# Press any key to continue



## dekoker (26. August 2007)

Hallo Community!

Ich habe zwar die Suchfunktion konsultiert aber kein befriedigendes Ergebnis gefunden, weshalb ich nun hier meine Frage stelle.

Wie Programmiere ich die uns eigentlich allen bekannte Zeile:

"Zum weitermachen beliebige Taste drücken" ?

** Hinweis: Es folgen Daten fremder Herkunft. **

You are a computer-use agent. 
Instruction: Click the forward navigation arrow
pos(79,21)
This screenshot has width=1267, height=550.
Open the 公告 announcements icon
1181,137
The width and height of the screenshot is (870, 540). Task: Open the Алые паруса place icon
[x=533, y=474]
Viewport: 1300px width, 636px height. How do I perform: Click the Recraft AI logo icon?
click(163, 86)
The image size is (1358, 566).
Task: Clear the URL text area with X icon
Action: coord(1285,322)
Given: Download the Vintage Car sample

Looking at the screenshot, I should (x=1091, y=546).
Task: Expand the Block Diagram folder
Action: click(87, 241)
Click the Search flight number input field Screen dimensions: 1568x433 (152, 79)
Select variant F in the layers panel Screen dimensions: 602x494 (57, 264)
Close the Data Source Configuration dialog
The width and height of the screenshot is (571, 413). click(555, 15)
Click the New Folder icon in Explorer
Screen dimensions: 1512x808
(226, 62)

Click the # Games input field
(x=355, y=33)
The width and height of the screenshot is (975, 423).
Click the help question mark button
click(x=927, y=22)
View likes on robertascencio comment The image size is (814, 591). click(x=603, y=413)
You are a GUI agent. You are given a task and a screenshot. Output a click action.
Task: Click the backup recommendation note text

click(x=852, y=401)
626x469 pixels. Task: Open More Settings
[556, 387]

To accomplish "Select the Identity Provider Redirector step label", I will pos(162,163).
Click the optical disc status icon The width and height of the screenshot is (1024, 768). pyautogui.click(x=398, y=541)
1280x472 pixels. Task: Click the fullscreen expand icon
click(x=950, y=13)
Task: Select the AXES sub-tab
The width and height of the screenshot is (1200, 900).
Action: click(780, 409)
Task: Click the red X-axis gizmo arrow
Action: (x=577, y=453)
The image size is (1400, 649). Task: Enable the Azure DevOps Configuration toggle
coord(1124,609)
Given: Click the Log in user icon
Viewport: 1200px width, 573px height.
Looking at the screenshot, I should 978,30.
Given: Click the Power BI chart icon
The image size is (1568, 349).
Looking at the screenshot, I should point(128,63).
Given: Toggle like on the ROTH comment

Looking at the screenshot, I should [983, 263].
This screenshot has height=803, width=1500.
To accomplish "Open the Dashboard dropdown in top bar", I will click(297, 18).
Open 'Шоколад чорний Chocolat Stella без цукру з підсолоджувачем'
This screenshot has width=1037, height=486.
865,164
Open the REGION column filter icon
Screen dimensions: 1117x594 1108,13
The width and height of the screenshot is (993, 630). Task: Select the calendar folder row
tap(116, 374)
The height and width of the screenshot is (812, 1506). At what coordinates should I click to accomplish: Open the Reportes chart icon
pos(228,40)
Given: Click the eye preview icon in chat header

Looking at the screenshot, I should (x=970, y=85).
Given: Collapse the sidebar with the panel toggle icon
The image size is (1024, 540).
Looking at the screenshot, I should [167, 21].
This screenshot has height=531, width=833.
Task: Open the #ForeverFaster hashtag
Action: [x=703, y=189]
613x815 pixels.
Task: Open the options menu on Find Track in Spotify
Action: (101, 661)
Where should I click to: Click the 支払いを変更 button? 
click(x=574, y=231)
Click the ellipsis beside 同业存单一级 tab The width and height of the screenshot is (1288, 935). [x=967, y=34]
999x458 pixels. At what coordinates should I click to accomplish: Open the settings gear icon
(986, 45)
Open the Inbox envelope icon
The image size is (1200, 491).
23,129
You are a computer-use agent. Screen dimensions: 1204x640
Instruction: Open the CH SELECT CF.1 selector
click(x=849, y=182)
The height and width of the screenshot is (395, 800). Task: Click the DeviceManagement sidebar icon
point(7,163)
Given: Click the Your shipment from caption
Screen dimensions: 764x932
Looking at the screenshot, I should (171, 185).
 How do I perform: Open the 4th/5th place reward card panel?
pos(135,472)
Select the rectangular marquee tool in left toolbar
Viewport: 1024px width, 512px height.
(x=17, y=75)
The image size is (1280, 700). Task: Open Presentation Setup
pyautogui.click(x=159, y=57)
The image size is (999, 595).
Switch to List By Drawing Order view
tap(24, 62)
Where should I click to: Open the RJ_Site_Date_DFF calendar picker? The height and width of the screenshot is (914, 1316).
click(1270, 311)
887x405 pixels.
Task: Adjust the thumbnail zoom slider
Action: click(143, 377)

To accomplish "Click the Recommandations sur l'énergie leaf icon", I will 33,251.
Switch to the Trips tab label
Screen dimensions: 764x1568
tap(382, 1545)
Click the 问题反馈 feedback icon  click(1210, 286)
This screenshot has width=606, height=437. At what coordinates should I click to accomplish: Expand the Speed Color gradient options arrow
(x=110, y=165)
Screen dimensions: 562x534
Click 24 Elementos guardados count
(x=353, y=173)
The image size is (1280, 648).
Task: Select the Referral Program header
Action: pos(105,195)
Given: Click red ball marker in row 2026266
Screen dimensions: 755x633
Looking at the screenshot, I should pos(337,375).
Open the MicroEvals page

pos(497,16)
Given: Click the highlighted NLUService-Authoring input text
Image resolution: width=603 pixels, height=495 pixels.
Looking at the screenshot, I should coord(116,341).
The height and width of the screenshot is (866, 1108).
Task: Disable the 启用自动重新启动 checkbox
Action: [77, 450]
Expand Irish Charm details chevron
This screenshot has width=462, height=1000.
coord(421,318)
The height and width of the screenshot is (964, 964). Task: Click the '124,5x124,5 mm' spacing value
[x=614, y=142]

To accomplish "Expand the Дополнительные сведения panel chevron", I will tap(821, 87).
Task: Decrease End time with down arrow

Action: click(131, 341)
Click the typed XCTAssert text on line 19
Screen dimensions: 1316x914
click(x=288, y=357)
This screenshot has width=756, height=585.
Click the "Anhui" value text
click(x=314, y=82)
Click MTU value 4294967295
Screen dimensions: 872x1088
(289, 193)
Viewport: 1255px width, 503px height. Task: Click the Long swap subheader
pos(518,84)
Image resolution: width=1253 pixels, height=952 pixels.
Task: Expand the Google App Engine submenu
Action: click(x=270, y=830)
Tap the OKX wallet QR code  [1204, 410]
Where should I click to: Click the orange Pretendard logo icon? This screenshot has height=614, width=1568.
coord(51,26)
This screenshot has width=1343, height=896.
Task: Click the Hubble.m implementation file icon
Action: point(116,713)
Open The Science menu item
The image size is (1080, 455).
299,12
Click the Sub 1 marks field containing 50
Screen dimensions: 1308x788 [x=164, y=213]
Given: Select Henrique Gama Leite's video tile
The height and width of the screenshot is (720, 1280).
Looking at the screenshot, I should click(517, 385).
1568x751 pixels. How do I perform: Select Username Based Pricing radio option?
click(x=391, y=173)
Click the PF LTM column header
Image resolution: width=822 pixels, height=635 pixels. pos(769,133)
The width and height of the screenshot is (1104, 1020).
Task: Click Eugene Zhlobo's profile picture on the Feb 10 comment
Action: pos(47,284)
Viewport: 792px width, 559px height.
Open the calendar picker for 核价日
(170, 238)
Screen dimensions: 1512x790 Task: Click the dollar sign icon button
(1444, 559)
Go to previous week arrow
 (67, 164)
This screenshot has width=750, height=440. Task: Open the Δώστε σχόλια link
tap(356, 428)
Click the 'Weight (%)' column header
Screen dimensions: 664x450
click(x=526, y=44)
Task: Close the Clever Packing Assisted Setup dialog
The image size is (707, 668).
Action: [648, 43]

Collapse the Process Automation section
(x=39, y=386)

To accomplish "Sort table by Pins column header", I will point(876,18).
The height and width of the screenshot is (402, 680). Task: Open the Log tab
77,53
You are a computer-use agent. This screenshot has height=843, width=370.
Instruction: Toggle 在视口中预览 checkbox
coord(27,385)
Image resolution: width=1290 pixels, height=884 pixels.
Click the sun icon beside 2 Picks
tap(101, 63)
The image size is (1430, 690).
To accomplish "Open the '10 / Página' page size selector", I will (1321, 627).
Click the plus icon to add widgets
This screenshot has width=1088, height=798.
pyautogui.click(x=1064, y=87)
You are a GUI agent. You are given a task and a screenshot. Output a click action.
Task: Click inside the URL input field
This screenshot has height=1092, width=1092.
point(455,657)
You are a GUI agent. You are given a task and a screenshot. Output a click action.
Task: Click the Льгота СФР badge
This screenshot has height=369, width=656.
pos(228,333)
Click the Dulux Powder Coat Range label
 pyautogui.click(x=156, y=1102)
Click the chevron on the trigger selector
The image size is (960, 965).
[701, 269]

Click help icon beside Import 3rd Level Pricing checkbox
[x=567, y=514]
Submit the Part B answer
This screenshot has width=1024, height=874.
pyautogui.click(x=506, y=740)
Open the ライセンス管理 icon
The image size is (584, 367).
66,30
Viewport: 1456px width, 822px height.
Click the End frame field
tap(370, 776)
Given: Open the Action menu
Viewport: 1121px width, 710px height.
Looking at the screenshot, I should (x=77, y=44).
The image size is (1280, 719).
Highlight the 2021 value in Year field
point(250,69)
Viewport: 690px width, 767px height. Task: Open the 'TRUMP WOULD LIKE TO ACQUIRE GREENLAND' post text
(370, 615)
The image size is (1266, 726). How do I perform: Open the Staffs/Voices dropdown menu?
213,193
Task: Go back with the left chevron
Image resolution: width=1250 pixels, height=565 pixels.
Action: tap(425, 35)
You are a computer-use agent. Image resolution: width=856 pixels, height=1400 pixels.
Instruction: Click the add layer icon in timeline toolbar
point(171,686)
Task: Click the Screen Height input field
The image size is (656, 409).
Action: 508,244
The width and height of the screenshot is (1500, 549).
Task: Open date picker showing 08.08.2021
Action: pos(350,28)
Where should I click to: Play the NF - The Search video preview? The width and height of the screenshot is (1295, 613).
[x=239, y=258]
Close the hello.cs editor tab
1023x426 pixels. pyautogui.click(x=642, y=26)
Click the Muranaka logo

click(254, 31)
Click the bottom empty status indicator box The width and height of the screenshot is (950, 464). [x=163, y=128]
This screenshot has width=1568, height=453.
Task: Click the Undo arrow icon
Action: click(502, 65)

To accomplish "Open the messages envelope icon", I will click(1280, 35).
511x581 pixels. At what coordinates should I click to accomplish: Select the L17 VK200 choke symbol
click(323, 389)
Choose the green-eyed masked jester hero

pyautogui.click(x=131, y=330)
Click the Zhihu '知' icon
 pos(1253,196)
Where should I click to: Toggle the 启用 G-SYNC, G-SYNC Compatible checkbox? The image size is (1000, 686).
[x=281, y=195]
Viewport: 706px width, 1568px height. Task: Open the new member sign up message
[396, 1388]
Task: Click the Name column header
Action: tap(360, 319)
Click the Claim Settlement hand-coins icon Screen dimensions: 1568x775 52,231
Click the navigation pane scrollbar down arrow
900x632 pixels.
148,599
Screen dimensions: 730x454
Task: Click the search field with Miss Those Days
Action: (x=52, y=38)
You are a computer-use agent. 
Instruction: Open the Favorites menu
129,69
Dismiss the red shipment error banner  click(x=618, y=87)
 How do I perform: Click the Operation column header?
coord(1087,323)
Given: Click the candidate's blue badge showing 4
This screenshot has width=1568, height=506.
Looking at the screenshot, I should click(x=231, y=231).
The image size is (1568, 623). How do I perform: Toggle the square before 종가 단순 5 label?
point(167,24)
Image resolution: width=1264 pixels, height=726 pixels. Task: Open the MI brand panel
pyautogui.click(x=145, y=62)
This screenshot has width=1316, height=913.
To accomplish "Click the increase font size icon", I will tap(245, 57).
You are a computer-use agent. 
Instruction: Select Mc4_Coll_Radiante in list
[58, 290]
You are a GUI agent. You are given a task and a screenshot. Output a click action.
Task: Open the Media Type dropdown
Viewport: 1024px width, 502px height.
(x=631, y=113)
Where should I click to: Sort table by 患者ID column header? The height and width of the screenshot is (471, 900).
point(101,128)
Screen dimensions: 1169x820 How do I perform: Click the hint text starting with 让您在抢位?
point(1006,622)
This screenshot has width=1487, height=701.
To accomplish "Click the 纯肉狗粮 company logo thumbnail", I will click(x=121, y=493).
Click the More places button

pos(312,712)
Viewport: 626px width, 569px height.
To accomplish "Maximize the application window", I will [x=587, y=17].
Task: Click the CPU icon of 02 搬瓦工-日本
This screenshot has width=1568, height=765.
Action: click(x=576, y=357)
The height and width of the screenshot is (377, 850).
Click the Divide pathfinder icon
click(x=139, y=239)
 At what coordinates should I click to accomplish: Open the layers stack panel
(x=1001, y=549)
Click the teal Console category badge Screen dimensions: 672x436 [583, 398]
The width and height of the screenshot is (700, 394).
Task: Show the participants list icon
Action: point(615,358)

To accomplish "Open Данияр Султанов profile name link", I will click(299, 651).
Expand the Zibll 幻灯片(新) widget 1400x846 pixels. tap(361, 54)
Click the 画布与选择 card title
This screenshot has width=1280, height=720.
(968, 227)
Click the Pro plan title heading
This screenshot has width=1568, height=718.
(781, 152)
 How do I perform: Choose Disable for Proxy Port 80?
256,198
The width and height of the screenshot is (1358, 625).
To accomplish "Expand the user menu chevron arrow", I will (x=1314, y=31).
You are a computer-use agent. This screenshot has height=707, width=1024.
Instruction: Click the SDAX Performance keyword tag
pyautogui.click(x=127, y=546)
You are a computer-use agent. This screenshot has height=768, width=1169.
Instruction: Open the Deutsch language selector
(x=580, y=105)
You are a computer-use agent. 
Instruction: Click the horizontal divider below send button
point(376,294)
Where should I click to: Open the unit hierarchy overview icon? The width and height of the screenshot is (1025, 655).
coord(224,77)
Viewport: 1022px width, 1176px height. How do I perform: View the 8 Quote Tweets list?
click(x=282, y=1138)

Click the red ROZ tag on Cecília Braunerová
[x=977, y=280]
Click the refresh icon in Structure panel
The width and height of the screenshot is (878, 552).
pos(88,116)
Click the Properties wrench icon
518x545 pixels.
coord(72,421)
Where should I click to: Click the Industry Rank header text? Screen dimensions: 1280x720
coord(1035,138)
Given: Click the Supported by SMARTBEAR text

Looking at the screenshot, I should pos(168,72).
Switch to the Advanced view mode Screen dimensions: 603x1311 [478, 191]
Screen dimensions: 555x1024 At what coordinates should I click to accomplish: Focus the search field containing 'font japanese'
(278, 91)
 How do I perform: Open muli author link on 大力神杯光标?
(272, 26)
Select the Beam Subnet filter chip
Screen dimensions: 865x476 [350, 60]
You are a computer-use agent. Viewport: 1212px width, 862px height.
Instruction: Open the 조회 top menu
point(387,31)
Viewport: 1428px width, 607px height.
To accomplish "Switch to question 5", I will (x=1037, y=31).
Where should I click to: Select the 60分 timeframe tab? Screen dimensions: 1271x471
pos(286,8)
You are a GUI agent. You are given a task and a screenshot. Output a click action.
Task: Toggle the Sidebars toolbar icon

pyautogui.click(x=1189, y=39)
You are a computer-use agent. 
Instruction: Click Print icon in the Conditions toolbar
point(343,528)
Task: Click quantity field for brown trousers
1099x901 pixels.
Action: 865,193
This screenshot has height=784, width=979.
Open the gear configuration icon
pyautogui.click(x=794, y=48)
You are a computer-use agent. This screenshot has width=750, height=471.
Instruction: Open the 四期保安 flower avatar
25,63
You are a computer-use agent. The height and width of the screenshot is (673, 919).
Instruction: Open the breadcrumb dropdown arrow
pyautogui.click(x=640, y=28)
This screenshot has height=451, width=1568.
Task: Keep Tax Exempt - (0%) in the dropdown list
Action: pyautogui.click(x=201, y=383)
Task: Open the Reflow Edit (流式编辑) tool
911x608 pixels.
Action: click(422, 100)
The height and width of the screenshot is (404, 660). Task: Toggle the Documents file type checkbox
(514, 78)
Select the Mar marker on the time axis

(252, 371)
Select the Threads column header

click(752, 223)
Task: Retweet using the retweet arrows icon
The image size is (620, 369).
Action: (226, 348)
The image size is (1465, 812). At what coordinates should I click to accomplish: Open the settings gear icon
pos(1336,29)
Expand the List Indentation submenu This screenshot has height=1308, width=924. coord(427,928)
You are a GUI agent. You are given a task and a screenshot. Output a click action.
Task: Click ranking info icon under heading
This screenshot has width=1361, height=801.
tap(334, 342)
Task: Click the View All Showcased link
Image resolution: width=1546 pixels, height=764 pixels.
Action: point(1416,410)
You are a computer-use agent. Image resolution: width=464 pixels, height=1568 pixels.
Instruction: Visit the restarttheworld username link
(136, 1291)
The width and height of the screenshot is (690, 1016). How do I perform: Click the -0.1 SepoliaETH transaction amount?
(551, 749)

(Wobei der Inhalt des Strings nur sekundärer Präferenz unterzuordnen ist.)


Dank im Voraus 

mfg dekoker


----------



## flashray (26. August 2007)

Hallo dekoker,

der KeyListener könnte dir helfen:
http://www.galileocomputing.de/open...14_007.htm#mje6a67ab6e44d8ed0bbfb54beb753c86c
http://java.sun.com/docs/books/tutorial/uiswing/events/keylistener.html
http://www.tutorials.de/forum/swing-awt-swt/241258-keylistener.html


Vg Erdal


----------



## Laocoon (27. August 2007)

Hi,

also auf Konsole würde ich das Quick'n'Dirty so machen:


```
System.out.println("Some work goes here!");
System.out.println("Press any key to continue...");
try {
  System.in.read();
} catch (IOException e) {
  e.printStackTrace();
}
```

System.in.read() wartet darauf, dass irgendwas (ein Byte) in den standart input stream geschrieben wird, was normalerweise durch einen Tastendruck der Fall sein sollte. 


Grüße
Daniel


----------



## dekoker (27. August 2007)

Ja, Konsole reicht schon...

Vielen danke euch beiden für die schnelle Hilfe, klappt wunderbar!


----------